Embodiments described herein provide a training framework including a transparent and unbiased dataset generation pipeline to generate unbiased multi-modal training data for training a multi-modal LLM. Specifically, one or more images may be annotated using image recognition models, e.g., for object detection, attributes, relations, segmentation, etc. Then, the generated annotations are used to generate scene graph. A scene graph is a data structure that represents objects with attributes in an image as nodes and relationships between objects in an image as edges. Several computer programs are then used to systematically generate question-answer pairs. Because the computer programs include a set of known rules, how the data is generated is known explicitly and thus transparent. The question-answer pairs may be of several types, e.g., a type associated with each of the types of image recognition models. The question-answer pairs may be included in a training dataset and used to train a multimodal LLM.

In this way, the transparent data generation pipeline improves the training process of multimodal MLLMs by providing high-quality, diverse, and controllable training data. By leveraging rule-based programs and structured annotations such as scene graphs, the pipeline ensures that training samples are accurate, explainable, and systematically varied across multiple vision-language tasks. This reduces noise and biases commonly found in datasets generated by generative models and allows for better alignment between visual inputs and language outputs. As a result, multimodal LLMs trained on this data achieve more consistent and reliable performance, particularly in tasks requiring fine-grained visual reasoning and grounded language understanding.

FIG. 1A shows an example operation of a multimodal LLM based AI agent, according to embodiments of the present disclosure. A multimodal LLM-based AI agent 110 may be implemented on a user device 104 to receive a user task request 106 as a natural language input and one or more multimodal input such as images or videos 116, typically through a chat or command interface 107. This request 106 may range from simple queries to more complex tasks like data analysis, automation, or even generating content. The AI agent 110 may be built upon a multimodal LLM 120.

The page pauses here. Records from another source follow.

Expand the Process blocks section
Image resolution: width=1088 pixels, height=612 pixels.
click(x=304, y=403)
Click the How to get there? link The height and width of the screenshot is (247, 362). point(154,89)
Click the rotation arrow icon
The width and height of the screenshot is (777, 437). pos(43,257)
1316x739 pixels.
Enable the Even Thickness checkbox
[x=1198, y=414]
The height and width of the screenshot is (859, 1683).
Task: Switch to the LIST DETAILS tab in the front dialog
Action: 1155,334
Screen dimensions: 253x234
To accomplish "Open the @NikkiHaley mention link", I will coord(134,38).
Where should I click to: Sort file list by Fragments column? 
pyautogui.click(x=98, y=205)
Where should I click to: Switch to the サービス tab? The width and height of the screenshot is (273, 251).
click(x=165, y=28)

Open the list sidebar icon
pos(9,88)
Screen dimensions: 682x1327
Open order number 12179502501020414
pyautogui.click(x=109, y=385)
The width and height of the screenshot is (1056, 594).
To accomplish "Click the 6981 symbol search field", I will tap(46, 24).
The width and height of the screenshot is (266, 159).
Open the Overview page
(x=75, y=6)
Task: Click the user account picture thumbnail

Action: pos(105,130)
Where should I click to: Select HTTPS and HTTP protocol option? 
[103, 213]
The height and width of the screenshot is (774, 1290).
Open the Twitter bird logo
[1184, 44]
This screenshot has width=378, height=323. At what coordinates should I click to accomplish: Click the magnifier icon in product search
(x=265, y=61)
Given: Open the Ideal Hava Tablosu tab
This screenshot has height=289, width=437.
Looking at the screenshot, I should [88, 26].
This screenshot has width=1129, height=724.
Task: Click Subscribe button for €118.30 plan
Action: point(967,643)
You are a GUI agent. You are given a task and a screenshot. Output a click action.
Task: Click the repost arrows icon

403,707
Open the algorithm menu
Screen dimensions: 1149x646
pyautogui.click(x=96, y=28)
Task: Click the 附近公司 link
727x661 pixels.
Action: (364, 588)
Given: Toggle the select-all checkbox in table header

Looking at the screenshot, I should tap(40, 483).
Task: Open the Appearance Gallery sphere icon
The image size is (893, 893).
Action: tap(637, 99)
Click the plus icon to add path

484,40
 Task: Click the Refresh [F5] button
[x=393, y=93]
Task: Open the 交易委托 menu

An example would be using the MLLM-based AI agent in healthcare involves analyzing mammography scans for early cancer detection. The AI agent 110 may receive multiple mammogram images from the same patient taken in different years, and a user request 106 to analyze the medical images. Using its multimodal capabilities, the MLLM 120 processes the multiple images 116 and detects anatomical structures, breast tissue density, and potential abnormalities such as masses or calcifications. Additionally, the user text input 106 may further incorporate clinical text reports, patient history, and known risk factors, the AI agent 110 may contextualize its findings and generate a detailed summary highlighting any significant changes. This summary can include visual annotations and language explanations, helping radiologists prioritize cases for further review.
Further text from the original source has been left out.